Use LinkedList<> when
You don't know how many objects are coming through the flood gate. For example, Token Stream.
When you ONLY wanted to delete\insert at the ends.
For everything else, it is better to use List<>.
I do agree with most of the point made above. And I also agree that List looks like a more obvious choice in most of the cases.
But, I just want to add that there are many instance where LinkedList are far better choice than List for better efficiency.
Suppose you are traversing through the elements and you want to perform lot of insertions/deletion; LinkedList does it in linear O(n) time, whereas List does it in quadratic O(n^2) time.
Suppose you want to access bigger objects again and again, LinkedList become very more useful.
Deque() and queue() are better implemented using LinkedList.
Increasing the size of LinkedList is much easier and better once you are dealing with many and bigger objects.
Hope someone would find these comments useful.
In .NET, Lists are represented as Arrays.
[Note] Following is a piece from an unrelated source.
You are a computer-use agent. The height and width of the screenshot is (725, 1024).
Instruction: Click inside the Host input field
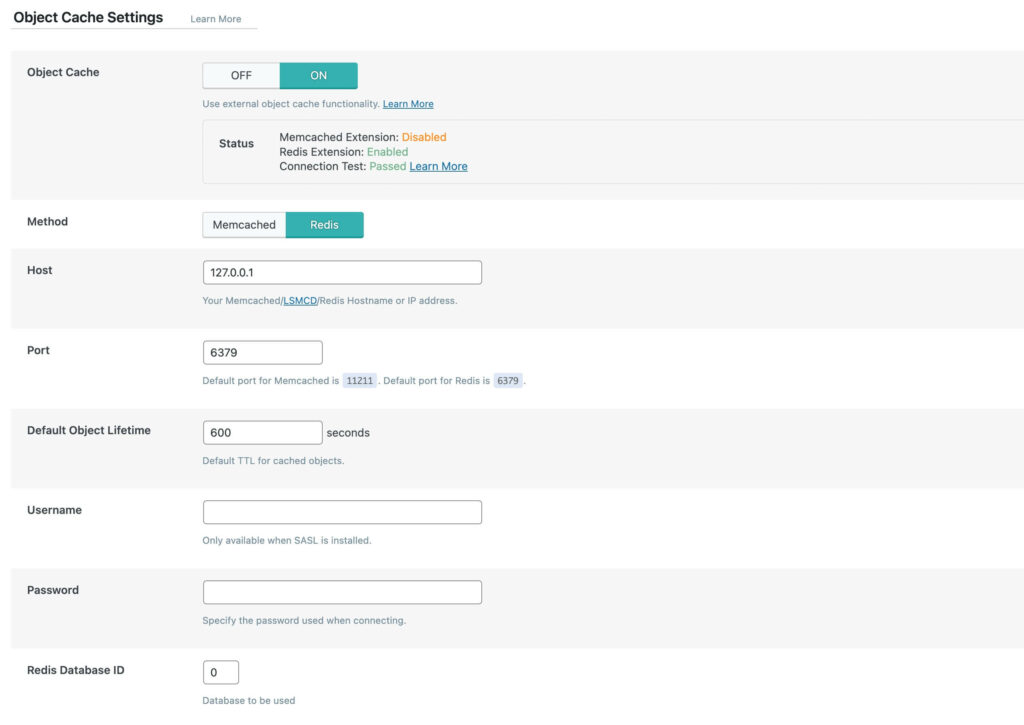tap(342, 272)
Therefore using a normal List would be quite faster in comparison to LinkedList.That is why people above see the results they see.
Why should you use the List?
I would say it depends. List creates 4 elements if you don't have any specified. The moment you exceed this limit, it copies stuff to a new array, leaving the old one in the hands of the garbage collector. It then doubles the size. In this case, it creates a new array with 8 elements. Imagine having a list with 1 million elements, and you add 1 more. It will essentially create a whole new array with double the size you need. The new array would be with 2Mil capacity however, you only needed 1Mil and 1. Essentially leaving stuff behind in GEN2 for the garbage collector and so on. So it can actually end up being a huge bottleneck. You should be careful about that.
I asked a similar question related to performance of the LinkedList collection, and discovered Steven Cleary's C# implement of Deque was a solution. Unlike the Queue collection, Deque allows moving items on/off front and back. It is similar to linked list, but with improved performance.